* Supplied material *
+++

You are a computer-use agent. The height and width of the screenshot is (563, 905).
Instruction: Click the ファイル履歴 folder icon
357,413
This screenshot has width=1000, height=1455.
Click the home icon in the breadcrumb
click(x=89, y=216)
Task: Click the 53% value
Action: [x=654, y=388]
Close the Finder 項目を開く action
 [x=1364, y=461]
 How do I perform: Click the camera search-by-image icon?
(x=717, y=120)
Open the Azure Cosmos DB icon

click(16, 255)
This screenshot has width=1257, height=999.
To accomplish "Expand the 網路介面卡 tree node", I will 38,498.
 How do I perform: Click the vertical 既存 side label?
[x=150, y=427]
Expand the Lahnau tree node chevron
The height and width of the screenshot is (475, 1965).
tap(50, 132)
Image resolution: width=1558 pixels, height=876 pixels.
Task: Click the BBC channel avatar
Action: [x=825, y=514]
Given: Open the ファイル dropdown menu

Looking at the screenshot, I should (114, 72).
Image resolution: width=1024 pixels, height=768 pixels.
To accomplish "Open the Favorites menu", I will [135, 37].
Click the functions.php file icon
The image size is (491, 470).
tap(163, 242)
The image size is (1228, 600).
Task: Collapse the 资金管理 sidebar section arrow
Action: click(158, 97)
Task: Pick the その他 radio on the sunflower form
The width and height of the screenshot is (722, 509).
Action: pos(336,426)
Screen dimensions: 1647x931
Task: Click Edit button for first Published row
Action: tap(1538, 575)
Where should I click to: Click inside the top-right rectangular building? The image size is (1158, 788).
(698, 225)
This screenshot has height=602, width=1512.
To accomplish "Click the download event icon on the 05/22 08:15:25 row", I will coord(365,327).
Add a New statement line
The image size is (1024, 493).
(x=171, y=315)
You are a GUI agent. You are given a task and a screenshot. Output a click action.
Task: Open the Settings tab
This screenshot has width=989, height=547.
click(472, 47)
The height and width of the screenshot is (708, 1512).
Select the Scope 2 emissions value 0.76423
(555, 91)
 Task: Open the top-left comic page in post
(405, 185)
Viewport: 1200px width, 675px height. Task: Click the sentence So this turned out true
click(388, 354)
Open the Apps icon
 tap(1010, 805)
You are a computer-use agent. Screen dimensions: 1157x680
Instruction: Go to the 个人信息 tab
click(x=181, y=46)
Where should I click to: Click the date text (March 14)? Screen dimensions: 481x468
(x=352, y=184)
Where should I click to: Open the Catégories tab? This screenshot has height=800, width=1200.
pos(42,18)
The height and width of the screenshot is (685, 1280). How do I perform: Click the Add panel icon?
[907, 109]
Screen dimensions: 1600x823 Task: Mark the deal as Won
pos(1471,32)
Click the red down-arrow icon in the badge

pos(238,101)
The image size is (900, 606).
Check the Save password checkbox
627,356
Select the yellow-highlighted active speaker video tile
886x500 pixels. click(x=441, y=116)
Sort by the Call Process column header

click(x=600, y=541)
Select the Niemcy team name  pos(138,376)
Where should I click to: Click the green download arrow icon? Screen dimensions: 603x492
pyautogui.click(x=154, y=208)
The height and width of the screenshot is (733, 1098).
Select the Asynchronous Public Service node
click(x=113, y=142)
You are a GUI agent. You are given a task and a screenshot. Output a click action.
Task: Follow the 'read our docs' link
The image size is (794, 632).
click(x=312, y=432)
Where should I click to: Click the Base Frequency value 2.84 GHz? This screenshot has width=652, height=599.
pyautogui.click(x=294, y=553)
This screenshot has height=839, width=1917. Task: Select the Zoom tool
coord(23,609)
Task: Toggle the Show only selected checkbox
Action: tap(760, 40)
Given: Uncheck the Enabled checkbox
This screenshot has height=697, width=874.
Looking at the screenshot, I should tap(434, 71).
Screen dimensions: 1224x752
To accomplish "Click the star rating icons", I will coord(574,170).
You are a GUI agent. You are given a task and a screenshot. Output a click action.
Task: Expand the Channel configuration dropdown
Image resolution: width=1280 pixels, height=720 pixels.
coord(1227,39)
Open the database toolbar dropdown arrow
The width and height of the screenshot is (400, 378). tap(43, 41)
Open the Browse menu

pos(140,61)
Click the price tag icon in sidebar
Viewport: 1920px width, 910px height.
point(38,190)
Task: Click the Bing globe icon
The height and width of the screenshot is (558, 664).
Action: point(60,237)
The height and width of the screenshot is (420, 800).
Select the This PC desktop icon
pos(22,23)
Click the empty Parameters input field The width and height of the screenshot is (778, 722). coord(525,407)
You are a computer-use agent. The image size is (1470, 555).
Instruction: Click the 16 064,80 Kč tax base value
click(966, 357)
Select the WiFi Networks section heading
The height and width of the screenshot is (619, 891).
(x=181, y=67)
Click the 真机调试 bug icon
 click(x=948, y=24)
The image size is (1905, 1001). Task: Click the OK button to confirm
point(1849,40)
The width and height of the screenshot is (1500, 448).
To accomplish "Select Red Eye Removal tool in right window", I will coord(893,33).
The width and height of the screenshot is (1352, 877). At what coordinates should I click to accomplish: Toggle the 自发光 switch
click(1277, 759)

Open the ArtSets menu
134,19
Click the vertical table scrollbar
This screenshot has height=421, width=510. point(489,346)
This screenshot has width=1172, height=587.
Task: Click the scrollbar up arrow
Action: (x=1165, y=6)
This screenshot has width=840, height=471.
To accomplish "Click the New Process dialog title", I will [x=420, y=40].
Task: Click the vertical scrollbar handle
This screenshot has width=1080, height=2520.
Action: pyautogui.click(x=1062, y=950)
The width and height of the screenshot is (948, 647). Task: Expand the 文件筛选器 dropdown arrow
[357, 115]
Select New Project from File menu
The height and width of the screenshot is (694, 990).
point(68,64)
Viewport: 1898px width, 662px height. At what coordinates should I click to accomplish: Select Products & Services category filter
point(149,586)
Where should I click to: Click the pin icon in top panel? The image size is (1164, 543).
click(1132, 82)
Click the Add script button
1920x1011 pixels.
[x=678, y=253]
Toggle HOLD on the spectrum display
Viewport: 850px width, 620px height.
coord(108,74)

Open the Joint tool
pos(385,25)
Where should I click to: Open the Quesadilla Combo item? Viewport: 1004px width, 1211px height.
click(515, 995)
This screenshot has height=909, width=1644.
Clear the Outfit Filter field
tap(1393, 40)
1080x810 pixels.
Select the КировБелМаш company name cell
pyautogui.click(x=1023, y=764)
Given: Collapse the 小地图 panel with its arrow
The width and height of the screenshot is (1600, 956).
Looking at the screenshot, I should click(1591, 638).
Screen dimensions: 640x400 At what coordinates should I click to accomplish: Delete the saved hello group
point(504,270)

+++

* Task directions *
Copy all lines above containing the string "computer".

* Your response *
You are a computer-use agent. The height and width of the screenshot is (563, 905).
You are a computer-use agent. Screen dimensions: 1157x680
You are a computer-use agent. The image size is (1470, 555).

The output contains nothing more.